Lanier diz que os investidores que ganham dinheiro através do mercado de criptomoedas e de NFTs (tokens não fungíveis) são parte de uma nova casta, enquanto as “pessoas que perdem dinheiro são as mesmas que perdem dinheiro com outros tipos de investimentos.”
Trata-se de um sistema que, segundo o cientista, precisa ser tão aprimorado quanto aquele ao qual pretende substituir.
Elon Musk
O escritor e cientista também desconfia das intenções de Elon Musk ao propor a aquisição ao Twitter valendo-se de um discurso de defesa à “liberdade de expressão absoluta”. Há certos discursos e opiniões que devem ser censuradas, defende Lanier, como assédio, discriminação racial ou tentativas deliberdas de desestabilizar a sociedade, como a propagação de fake news.
Mais uma vez, trata-se de um efeito colateral da arquitetura equivocada das redes sociais.
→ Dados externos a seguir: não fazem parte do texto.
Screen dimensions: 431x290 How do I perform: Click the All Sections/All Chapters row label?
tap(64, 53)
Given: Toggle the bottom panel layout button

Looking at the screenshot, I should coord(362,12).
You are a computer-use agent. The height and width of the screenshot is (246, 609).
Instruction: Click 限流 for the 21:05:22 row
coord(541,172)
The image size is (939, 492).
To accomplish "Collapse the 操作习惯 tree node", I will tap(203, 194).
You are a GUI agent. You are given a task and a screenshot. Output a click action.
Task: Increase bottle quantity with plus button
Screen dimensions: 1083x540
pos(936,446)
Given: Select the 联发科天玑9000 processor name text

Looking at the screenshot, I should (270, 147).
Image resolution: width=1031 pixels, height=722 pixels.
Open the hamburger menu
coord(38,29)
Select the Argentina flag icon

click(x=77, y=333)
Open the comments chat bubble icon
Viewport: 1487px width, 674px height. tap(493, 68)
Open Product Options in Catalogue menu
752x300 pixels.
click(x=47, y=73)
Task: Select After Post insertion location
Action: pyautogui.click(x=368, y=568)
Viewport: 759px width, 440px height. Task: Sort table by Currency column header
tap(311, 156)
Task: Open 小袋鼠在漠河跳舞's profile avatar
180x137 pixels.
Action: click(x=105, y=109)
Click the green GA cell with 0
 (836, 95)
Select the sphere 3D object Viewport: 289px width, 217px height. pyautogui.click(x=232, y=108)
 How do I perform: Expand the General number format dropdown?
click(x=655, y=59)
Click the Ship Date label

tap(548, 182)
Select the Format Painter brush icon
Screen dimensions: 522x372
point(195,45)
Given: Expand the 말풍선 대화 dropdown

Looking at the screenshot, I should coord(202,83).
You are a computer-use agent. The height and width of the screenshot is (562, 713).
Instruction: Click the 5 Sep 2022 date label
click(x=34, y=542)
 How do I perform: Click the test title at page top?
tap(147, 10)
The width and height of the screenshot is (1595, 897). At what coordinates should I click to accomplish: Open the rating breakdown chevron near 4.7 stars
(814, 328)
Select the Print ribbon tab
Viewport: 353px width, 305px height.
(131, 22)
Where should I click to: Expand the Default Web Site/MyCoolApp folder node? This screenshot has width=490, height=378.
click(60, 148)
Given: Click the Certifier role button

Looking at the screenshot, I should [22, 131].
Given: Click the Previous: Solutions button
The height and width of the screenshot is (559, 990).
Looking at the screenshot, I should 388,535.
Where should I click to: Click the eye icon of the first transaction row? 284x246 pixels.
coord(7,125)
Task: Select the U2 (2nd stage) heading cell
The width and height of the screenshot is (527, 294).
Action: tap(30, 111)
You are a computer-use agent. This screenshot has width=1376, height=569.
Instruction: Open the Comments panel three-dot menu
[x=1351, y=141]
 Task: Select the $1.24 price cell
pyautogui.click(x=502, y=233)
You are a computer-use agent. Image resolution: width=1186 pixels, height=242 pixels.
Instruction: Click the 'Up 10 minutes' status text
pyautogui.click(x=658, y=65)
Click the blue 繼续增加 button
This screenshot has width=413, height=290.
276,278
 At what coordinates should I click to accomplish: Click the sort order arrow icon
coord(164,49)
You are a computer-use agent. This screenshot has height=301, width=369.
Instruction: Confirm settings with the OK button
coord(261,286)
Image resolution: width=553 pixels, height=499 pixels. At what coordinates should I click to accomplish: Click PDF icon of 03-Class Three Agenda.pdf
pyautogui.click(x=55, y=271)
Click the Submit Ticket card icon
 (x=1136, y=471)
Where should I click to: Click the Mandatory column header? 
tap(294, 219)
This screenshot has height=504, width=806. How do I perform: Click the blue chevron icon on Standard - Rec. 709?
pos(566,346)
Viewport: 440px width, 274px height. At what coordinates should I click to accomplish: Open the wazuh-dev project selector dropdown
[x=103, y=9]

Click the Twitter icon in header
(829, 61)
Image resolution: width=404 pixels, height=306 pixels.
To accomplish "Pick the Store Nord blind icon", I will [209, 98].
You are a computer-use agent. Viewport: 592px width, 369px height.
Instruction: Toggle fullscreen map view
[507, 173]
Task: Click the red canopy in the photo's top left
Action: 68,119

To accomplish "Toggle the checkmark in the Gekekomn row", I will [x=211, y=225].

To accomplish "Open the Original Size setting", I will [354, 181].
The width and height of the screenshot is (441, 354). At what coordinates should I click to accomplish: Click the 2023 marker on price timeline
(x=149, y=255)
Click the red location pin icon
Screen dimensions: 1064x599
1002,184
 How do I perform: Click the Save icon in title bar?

Defeito este que só se tornou evidente quando já era tarde demais para contê-lo:
“Agora todos sabem que, quando existe um sistema no qual os usuários competem por atenção, ele vai recompensar as piores pessoas, não as melhores pessoas. Então, você cria uma estrutura de incentivo que amplifica os discursos mais prejudiciais. E, quando faz isso, prejudica tantos os indivíduos, que são assediados, quanto a sociedade, que é desestabilizada. E esse sistema tende a promover os piores políticos.”
Ao se referir a líderes despóticos, cuja ação política é inteiramente guiada “pela raiva e por discussões estúpidas”, Lanier menciona o Brasil e os próprios EUA, mas recusa-se a culpar a tecnologia em si. Mais uma vez, o problema é a forma como ela está sendo usada e quem está se beneficiando dela para fins escusos:
“Precisamos lembrar que os algoritmos não são essas inteligências mágicas criadas por alienígenas. Eles são criados e alimentados por seres humanos. Então, é preciso conferir às pessoas a responsabilidade de tornar os algoritmos melhores. Se tivermos um sistema econômico no qual as pessoas são incentivadas e recompensadas para serem contribuidores positivos, teremos algoritmos que funcionam melhor e são menos centralizados. E esse é o futuro ao qual precisamos chegar.”